From Scratch, ou presque…
Pour garder les mains libre (pas de RStudio, de Posit intégré à l’image par exemple), et avoir le maximum de liberté et de flexibilité, alors il est possible de partir d’une image de distribution nue.
Toutes les recettes Dockerfile
sont ici si vous voulez vous en inspirer : https://github.com/rocker-org/rocker-versioned2/tree/master/dockerfiles
Si vous vous sentez concerné par la reproductibilité future de votre workflow, alors une Debian est tout indiqué, ne serait ce que pour les efforts réalisés par l’équipe ces dernières années au sein du consortium Reproducible Builds
Il est possible de partir d’une image Debian et d’installer au dessus la version de R qui vous convient. Vous trouverez de la documentation sur le CRAN à ce sujet.

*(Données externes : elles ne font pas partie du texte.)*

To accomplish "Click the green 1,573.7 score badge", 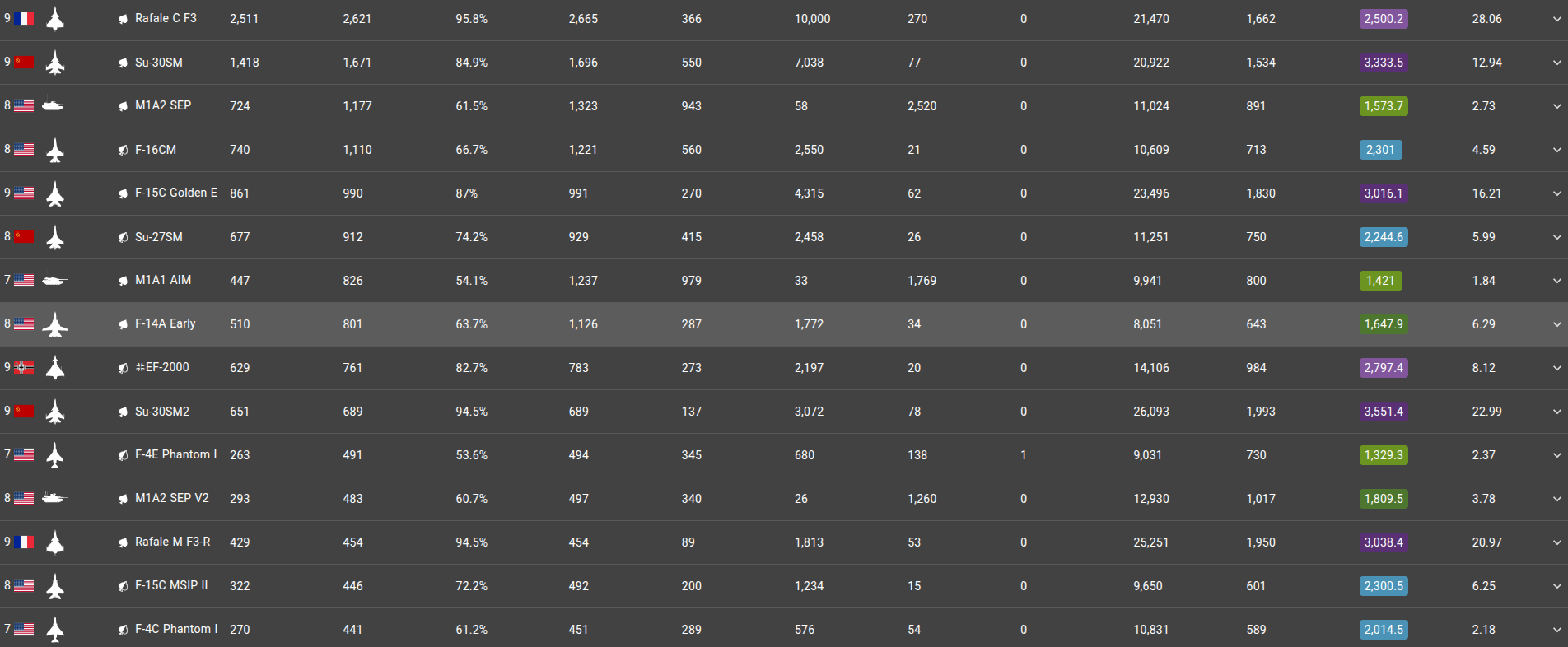I will (1384, 106).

Il faudra, au moins la première fois, s’armer de patience car la compilation des packages R peut être longue. Seules les fonctionnalités de cache propre au CI vous permettront de gagner du temps.

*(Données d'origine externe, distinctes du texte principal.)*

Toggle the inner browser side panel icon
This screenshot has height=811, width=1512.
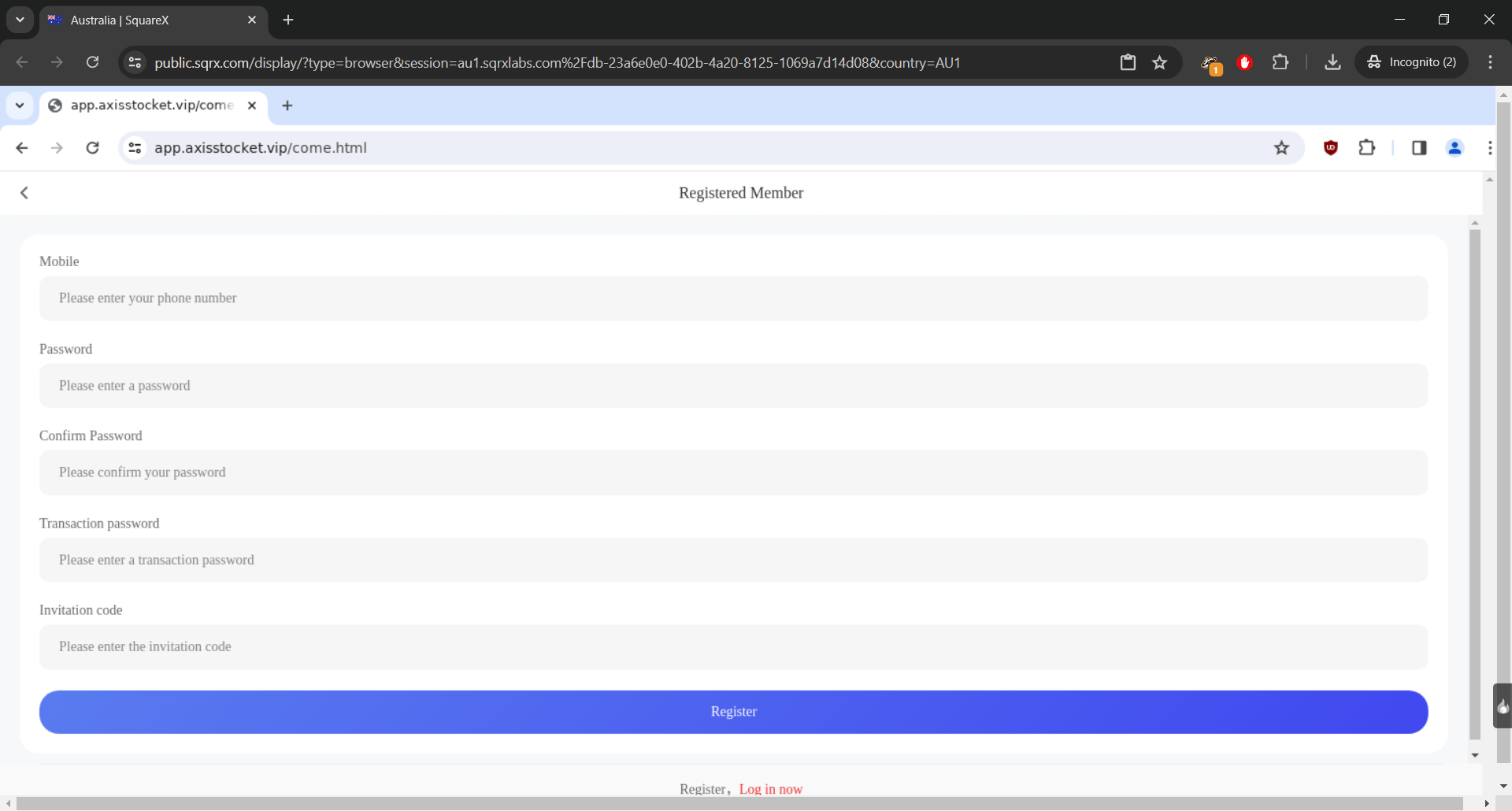(1419, 148)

image: debian:bookworm-20250610-slim
variables:
QUARTO_VERSION: 1.8.2
before_script:
- export LC_ALL=C.UTF-8
- apt-get update && apt-get install -y apt-transport-https curl wget libcurl4-gnutls-dev libudunits2-dev git pandoc libgdal-dev libproj-dev libgeos-dev proj-bin geos-bin gdal-bin libabsl-dev libfontconfig1-dev cmake libharfbuzz-dev libfribidi-dev
- apt-get install -y dirmngr --install-recommends
- cat cran40.pub | tee /etc/apt/trusted.gpg.d/cran_debian_key.asc
- echo "deb http://cloud.r-project.org/bin/linux/debian bookworm-cran40/" | tee -a /etc/apt/sources.list
- apt-get update && apt-get install r-base
- wget "https://github.com/quarto-dev/quarto-cli/releases/download/v${QUARTO_VERSION}/quarto-${QUARTO_VERSION}-linux-amd64.deb"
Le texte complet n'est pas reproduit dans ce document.